(Задание A) Замените «plus icon» на «plus button» в строках данных, начиная со строки, где есть «Task: Open a», и до последней строки. Выведите только эти строки, остальное не меняйте.

(Текст документа)
○ ○ ○ ○ ○

Не знаю, сумею ли я передать здесь то молитвенное чувство сына горной страны, лишенного своей родины, но обретшего ее вот именно в этих непередаваемых красотах, занесенных с Гималаев в Нью-Йорк редчайшим и счастливейшим деятелем искусства... Это подлинная сказка-феерия, горная краса, где живет сам Бог, вершины, до которых, кроме лучей солнца, никто не достигал, склоны и ущелья и чудесные пути, по которым ходит только чистота и святость. Это нескончаемая симфония красок, от скрипичной еле слышной ноты в облаке до ошеломляющего оркестрового грома неприступных скал. И, как венец всего творения Рериха, во всем слышна песня святости, молитвенного благоговения и радости неизъяснимой... Нет, не возьмусь пока описывать этих картин. Приведу лишь их названия по сериям.

В серии «Его страна»: «Помни», «Гонец Достигающий» (с таким названием художник готовит книгу и этим же названием я озаглавил мой очерк), «Книга мудрости», «Указующая путь», «Жемчуг исканий», «Ниже недр», «Превыше гор», «Жар-цвет», «Сокровище мира», «Сожженные тьмы», «Звезда Матери Мира», «Белый и Горный». В серии «Зарождение тайн»: «Матерь Мира», «Знаки Христа», «Зарождение тайн», «Лаотзе», «Падма Сабгава», «Цанк-ка-па».

В сиккимской, тибетской и гималайской сериях картины посвящены впечатлениям от буддийских монастырей, священным субурганам, горам, овеянным легендой, и профилям частей Гималайского хребта.

○ ○ ○ ○ ○

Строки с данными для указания
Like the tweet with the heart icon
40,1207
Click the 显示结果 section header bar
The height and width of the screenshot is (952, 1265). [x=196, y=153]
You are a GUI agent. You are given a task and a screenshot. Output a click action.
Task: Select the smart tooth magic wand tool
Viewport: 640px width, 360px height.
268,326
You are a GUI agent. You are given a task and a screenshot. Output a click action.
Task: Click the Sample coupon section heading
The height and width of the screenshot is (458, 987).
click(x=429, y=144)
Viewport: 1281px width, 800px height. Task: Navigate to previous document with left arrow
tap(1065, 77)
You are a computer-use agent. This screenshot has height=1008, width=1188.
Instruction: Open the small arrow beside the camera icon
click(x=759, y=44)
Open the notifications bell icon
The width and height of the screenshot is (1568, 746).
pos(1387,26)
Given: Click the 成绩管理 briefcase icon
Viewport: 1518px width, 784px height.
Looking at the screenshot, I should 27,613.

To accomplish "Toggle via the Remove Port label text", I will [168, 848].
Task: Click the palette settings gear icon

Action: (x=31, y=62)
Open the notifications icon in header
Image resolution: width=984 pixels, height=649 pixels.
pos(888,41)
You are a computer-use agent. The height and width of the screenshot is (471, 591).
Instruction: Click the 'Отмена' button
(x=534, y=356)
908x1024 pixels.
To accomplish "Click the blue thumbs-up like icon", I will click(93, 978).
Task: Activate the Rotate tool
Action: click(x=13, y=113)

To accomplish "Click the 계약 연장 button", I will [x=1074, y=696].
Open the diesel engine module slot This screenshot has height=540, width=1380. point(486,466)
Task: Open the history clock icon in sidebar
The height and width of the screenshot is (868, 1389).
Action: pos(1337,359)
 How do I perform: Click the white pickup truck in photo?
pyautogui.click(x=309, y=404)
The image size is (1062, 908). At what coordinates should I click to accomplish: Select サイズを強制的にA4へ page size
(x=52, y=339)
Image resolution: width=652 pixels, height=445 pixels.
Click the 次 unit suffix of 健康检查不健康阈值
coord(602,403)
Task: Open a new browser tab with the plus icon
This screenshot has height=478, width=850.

○ ○ ○ ○ ○

(Задание B) Какое название, согласно тексту документа, художник готовит для своей книги?

(Итоговый ответ A)
Task: Open a new browser tab with the plus button
This screenshot has height=478, width=850.

(Итоговый ответ B) «Гонец Достигающий».